Dear Abby

January 6 | 1 Comment

More rubbish from, and for, our owners. Check out this advice column for humans about their pets.

First the question:Don't Ask

Dear Dog Lady: I think one reason I like my dog so much is that he’s so uncomplicated and direct. If he’s hungry, he’s hungry. If he wants to go out, he wants to go out. If he sticks his nose in the face or butt of another dog we meet on the street, he does so without worrying about being polite.

He’s in your face because it’s the only way he knows how to be. Why can’t people be more like dogs?
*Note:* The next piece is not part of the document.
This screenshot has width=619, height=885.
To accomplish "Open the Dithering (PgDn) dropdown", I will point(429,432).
That’s a question from Chuck in Chicago. He seems like a smart man, probably a member of Mensa. Indeed, why can’t people be more like dogs? This world would certainly be a better place. But that’s not what the Dog Lady had in mind. Here’s her response:

Dear Chuck: You decline to mention dogs’ lack of linguistic prowess. This inability to articulate feelings and thoughts shrouds dogs in secrecy — despite their “in your face” habits. They also lack irony. Imagine teasing your dog: “Go ahead, big boy, pee on the carpet. See if I care.”

Whoa Dog Lady, where are you getting your information from? Yeah as a canine I may not talk but I’m great on a keyboard. As for the irony thing, sometimes humans don’t get it either. Imagine teasing a human, “Go ahead, clay, drop the food on the carpet. See if I care.” I know my old man’s Dorito chips would be dropping from the sky like snowflakes during a Nor’easter.
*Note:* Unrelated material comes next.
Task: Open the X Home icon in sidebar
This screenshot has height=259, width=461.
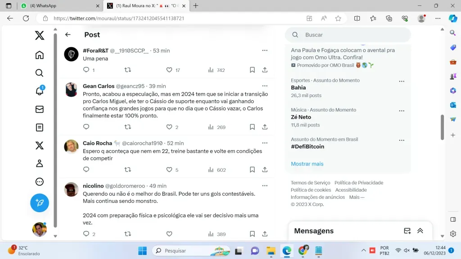Action: (40, 55)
I’ll give her one thing, my thoughts are born of secrecy, but only to bring excitement to life. For instance, just yesterday I decided I would break out of the backyard to go squirrel hunting. A little digging here, a little fence post gnawing there and I’m free. Spent a few hours chasing some squirrels, a rabbit and get this, Jimmy, the local armadillo. I couldn’t have done that if my parents knew my thoughts. If they did, what’s the point of living? Where’s the fun?

Her self righteous attitude in her response is what annoys me. Is she trying to tell me that she has no secrets? Check your closet, honey, I think you may find some things in there.

Finally, she goes on to say that , “Dogs do not understand subtleties.”

Well, I certainly understand the subtleties of canine discrimination when I see it. She calls herself the Dog Lady. The canine community calls her the Grand Wizard of the Biped Empire.


One Response to “Dear Abby”

  1. laroux on January 7th, 2008 10:34 am

    Bo you hit the nail on the head with this one. It seems to me the Dog Lady is a closet cat lover or something. She's certainly not a dog expert. I think you should take over the column.